» **Supplied records**:

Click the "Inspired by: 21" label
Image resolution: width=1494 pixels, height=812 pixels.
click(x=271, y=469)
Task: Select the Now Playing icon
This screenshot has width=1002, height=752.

» **Requirement**:
Take the lines above from the one holding "Task: Select the Now Playing icon" to the last and output them exactly.

» **Output of the exercise**:
Task: Select the Now Playing icon
This screenshot has width=1002, height=752.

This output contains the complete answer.